Scientific classification
- Kingdom: Plantae
- Clade: Embryophytes
- Clade: Tracheophytes
- Clade: Spermatophytes
- Clade: Angiosperms
- Clade: Eudicots
- Order: Proteales
- Family: Proteaceae
- Genus: Beauprea
- Species: B. comptonii
- Binomial name: Beauprea comptonii S.Moore
- Synonyms: Beauprea multijuga S.Moore;

= Beauprea comptonii =

- Genus: Beauprea
- Species: comptonii
- Authority: S.Moore
- Conservation status: LC
- Synonyms: Beauprea multijuga S.Moore

Species of flowering plant

Beauprea comptonii is a species of flowering plant in the family Proteaceae. It is a shrub or tree native to the forests of New Caledonia.

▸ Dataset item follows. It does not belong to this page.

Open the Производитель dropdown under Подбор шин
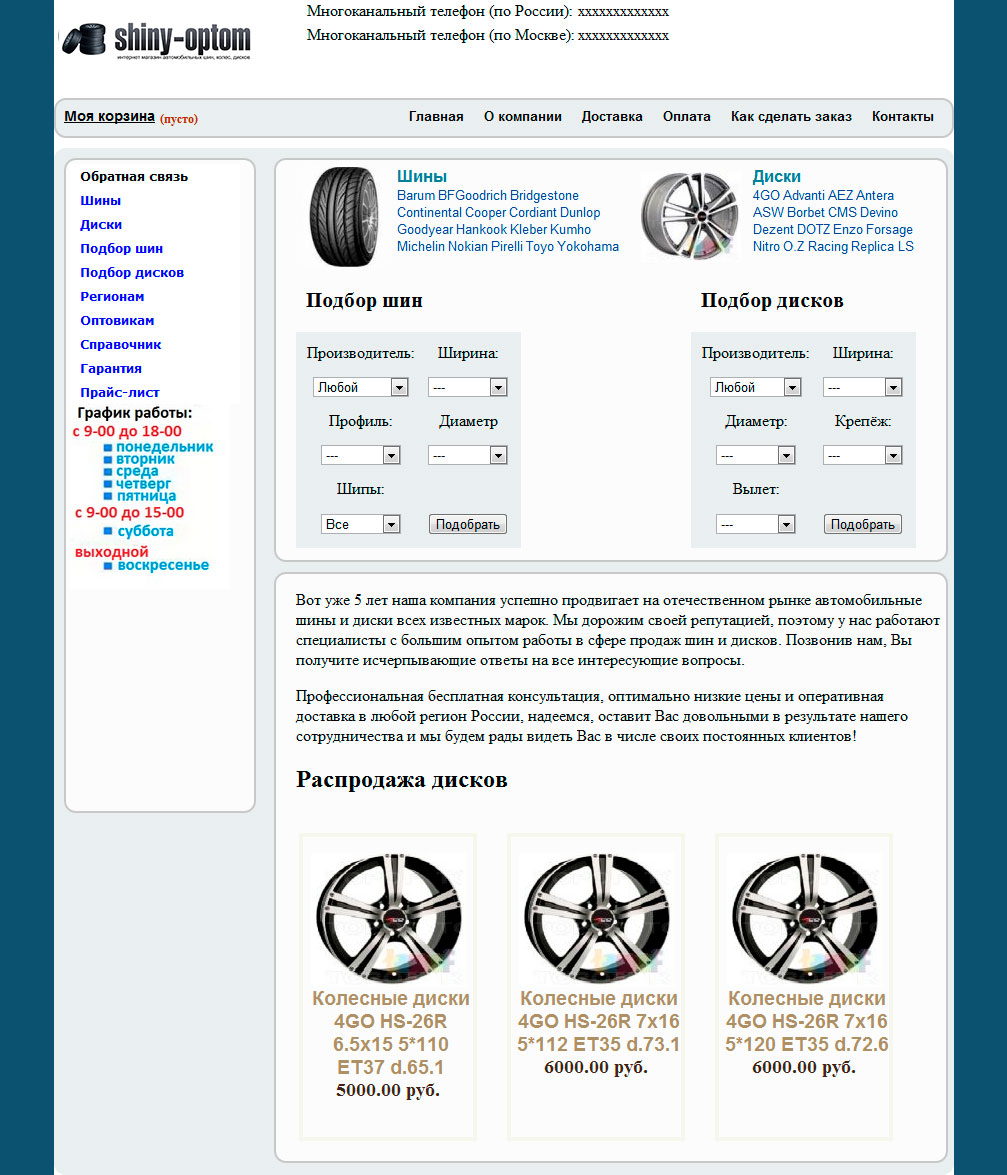Viewport: 1007px width, 1175px height. coord(360,386)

B. comptonii was described in 1921. The IUCN classifies the species as of Least Concern.

==Taxonomy==
The species was described in 1921, by Spencer Le Marchant Moore. He originally described the species as Beauprea multijuga.

==Distribution==
Beauprea comptonii is native to the wet tropical biome of northern and central New Caledonia. It is endemic to the region. The species is found in the forests and undergrowth of Grande Terre, at elevations of 200-1500 ft.

==Description==
Beauprea comptonii is a shrub 3-4 m, or a tree up to 10 m high. The flowers are white, and slightly scented. The leaves are papery or leathery.

==Conservation==
In 2021, the IUCN assessed Beauprea comptonii as of Least Concern. It is common, and has an extent of occurrence of around 2795 km2. B. comptonii is not legally protected, but occurs in the protected areas of Aoupinié, Côte Oubliée and Mont Panié.